Гревс принимает эту схему, и его не смущает видимое стремительное развитие товарно-денежных отношений в античном мире. По его мнению, первоначальные успехи товарных (он говорит - "капиталистических", что в данном случае одно и то же) форм хозяйства в Риме носили поверхностный характер и длились относительно недолго. Торговля в древнем мире не отличалась размахом, там не сложилось самостоятельных значимых классов торговцев и ремесленников, а широкое использование труда рабов, особенно в крупных поместьях, оставалось преградой для развития товарного ремесленного и фермерского хозяйства. Напротив, при всех метаморфозах, которым оказалось подвержено крупное землевладение (в частности, в связи со сменою социального типа его носителей при переходе от Республики к Империи), оно до конца античности оставалось первенствующим, а вместе с ним таким оставался и тот тип хозяйства, который оно представляло, именно - замкнутое ойкосное хозяйство. Пережив социальную смуту на грани старой и новой эры, вновь окрепнув и подчинив своему влиянию императорскую власть, земельное магнатство добилось большего: своим самодовлеющим способом хозяйствования оно разрушило постепенно связи, соединявшие воедино античный мир, и после падения Империи стало абсолютно господствующим слоем - феодальной знатью средневековья.

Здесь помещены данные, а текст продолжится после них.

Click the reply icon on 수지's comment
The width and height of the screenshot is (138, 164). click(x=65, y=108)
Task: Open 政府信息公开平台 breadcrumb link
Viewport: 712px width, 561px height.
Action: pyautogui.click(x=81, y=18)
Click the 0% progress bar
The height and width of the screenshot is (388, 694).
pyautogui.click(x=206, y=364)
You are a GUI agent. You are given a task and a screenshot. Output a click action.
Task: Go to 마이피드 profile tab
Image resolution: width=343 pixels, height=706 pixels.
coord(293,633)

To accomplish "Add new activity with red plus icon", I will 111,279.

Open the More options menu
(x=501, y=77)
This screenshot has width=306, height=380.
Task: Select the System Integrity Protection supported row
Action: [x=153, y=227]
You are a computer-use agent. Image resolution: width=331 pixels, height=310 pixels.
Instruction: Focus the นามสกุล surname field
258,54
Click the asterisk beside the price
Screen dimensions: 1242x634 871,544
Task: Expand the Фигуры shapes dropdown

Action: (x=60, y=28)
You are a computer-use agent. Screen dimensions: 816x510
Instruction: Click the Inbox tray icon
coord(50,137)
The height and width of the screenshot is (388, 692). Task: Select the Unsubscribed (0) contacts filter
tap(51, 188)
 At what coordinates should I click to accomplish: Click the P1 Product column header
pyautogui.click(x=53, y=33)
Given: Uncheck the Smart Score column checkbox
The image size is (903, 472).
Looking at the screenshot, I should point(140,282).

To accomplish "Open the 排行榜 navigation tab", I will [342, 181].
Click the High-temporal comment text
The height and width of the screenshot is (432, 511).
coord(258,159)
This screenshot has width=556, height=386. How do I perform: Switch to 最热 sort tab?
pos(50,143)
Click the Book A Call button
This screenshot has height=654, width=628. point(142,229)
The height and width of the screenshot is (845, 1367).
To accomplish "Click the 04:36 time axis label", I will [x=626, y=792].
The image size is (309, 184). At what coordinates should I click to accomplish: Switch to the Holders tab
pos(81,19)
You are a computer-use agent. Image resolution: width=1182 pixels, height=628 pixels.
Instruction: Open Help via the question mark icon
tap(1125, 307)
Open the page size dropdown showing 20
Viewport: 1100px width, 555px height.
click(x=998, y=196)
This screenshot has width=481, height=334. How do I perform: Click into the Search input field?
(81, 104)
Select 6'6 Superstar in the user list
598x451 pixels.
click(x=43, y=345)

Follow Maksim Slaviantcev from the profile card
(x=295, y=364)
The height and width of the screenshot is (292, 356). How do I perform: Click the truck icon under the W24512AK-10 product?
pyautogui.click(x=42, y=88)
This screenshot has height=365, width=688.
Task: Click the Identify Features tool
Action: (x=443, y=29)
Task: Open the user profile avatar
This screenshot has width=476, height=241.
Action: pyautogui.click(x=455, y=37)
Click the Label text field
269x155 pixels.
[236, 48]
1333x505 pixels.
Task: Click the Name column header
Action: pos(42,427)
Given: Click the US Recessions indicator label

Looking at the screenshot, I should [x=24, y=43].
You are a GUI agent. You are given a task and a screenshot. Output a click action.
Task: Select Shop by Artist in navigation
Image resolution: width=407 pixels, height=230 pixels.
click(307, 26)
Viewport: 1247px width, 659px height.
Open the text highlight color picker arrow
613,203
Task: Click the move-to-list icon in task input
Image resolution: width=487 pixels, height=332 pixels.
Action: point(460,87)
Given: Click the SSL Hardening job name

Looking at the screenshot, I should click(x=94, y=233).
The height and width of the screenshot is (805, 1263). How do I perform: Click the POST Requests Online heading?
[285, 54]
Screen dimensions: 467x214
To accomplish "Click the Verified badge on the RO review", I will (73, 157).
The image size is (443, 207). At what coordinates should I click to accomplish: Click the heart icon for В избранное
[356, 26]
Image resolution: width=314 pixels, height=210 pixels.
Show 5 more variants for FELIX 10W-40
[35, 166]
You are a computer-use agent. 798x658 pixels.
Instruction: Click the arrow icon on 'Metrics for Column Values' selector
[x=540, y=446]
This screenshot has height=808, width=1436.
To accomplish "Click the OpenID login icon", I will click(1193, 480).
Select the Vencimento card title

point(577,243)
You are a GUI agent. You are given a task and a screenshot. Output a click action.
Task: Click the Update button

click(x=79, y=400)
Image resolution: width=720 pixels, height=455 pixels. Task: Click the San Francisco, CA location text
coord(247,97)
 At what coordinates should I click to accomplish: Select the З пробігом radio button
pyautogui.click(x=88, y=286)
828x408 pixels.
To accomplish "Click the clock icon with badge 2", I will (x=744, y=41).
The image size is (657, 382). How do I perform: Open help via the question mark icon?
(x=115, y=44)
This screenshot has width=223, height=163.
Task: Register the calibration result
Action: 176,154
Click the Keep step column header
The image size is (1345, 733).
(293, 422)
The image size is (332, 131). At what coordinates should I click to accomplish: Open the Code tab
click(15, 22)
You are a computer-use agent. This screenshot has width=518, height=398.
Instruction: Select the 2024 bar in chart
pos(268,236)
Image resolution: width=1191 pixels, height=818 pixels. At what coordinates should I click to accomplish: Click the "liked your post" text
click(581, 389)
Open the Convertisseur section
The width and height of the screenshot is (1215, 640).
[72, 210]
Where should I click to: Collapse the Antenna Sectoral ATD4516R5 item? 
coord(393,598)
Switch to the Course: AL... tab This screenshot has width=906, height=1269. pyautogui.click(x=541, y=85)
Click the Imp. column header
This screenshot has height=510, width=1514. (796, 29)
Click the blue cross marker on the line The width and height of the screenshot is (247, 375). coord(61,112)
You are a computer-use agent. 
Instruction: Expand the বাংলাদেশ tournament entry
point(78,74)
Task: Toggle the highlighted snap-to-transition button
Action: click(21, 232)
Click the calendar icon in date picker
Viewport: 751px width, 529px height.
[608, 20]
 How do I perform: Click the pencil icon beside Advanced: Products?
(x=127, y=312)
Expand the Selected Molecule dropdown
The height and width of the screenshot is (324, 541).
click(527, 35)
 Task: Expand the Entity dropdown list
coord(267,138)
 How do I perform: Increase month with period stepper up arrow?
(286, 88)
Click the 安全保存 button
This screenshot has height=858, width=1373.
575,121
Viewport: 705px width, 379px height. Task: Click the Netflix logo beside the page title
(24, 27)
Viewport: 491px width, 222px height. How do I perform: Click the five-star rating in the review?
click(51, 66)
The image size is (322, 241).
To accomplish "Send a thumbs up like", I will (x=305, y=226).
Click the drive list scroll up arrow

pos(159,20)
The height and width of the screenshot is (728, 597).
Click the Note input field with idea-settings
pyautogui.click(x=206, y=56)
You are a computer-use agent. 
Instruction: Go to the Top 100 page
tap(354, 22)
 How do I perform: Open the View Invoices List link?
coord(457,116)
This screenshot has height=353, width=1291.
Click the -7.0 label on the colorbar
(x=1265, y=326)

Мы так подробно остановились на обзоре труда И.М.Гревса, потому что он и в самом деле, по нашему мнению, представляет замечательное явление в истории русской науки всеобщей истории. Нам импонирует и самый метод индивидуальных этюдов, положенный в основу исследования, и фактическое богатство и скрупулезное изучение привлеченных материалов, и, наконец, проявленный автором интерес к новейшим социологическим теориям и попытка с их помощью дать общее истолкование социально-экономического развития позднеантичного, римского мира. Последнее - отрадное явление, свидетельствующее о том, что после длительного периода чисто источниковедческих и фактологических исследований русское антиковедение вновь обратилось к общему осмыслению исторического процесса.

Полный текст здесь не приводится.